== SUPPLIED PASSAGE ==
FIFTH COLUMN
Vajpayee's Congress RegimeWhy is the BJP Government fighting shy of a radical break
from the past?
Tavleen Singh
It is now 30 days since our first genuine non-Congress
Government took charge in Delhi. If you keep in mind the fact that new governments are
usually judged by their first 90 days, you will understand how important the first month
is. How saddening it is, therefore, that there have been so few indicators of real change.
Nobody expected miracles, melodrama or instant
transformation. But what some of us had looked forward to was, at the very least, some
change in the idols and iconography that the Congress insisted on for 50 years, in what
L.K. Advani recently described as the rashtra mandir. The temple of the nation -- despite
Hinduism not being a religion of received wisdom or prophets -- has been a place in which
nobody has dared move the idols nor question their wisdom. The main reason being that even
our non-Congress prime ministers have so far had their roots in the Congress.

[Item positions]

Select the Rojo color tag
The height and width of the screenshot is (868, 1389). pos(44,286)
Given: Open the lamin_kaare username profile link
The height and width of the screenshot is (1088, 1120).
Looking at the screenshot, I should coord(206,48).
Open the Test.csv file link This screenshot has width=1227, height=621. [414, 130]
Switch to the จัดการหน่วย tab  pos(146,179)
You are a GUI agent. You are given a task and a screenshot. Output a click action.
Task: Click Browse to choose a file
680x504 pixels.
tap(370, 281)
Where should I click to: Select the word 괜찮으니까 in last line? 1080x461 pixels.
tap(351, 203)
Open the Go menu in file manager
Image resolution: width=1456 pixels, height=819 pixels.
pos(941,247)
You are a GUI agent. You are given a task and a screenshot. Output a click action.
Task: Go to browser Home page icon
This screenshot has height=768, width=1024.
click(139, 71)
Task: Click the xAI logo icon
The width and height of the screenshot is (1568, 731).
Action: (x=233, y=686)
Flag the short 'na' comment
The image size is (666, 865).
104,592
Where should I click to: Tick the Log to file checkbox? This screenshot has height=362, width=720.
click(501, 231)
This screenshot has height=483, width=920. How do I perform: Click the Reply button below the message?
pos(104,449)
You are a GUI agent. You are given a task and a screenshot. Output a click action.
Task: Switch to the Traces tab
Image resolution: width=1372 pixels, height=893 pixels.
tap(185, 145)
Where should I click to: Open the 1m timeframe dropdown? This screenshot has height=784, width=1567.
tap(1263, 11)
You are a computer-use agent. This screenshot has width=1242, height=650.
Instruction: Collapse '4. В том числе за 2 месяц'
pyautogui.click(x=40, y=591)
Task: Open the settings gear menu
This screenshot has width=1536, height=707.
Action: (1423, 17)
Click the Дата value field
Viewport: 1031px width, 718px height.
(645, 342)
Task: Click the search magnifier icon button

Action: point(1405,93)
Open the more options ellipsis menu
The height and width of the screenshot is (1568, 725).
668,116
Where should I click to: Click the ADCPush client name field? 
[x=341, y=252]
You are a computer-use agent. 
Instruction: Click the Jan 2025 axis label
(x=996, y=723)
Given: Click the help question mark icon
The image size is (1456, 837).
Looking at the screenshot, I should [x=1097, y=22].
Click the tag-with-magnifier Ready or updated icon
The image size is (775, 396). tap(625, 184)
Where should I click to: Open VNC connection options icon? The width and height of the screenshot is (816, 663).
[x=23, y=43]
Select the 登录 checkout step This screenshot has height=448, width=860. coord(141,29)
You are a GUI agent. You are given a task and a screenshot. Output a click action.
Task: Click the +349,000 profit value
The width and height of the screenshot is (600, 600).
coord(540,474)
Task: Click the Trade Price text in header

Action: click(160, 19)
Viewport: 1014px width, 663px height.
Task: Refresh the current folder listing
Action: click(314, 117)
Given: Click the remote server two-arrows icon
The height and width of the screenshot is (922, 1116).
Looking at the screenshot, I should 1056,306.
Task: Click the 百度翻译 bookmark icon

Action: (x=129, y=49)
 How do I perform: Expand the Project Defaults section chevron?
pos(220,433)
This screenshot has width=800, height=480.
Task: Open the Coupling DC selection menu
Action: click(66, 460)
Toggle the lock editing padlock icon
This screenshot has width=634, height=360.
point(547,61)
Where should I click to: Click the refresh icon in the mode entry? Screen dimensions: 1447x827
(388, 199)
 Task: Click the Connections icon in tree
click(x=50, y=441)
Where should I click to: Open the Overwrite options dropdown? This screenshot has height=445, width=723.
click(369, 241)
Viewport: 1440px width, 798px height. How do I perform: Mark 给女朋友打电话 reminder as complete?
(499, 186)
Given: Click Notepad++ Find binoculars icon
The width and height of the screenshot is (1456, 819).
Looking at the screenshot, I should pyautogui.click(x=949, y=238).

== TO BE DONE ==
(1) In the Fifth Column piece, why does the writer call the new government's first month important? Answer in one to three sentences.
(2) Revise the passage of the Fifth Column piece from "FIFTH COLUMN" to "of real change.", putting "first 100 days" in place of "first 90 days".
The items stand apart from the column and have no connection to it.

== ANSWERS TO THE EXERCISE ==
(1) New governments are usually judged by their first 90 days, so the first month counts for a lot.

(2)
FIFTH COLUMN
Vajpayee's Congress RegimeWhy is the BJP Government fighting shy of a radical break
from the past?
Tavleen Singh
It is now 30 days since our first genuine non-Congress
Government took charge in Delhi. If you keep in mind the fact that new governments are
usually judged by their first 100 days, you will understand how important the first month
is. How saddening it is, therefore, that there have been so few indicators of real change.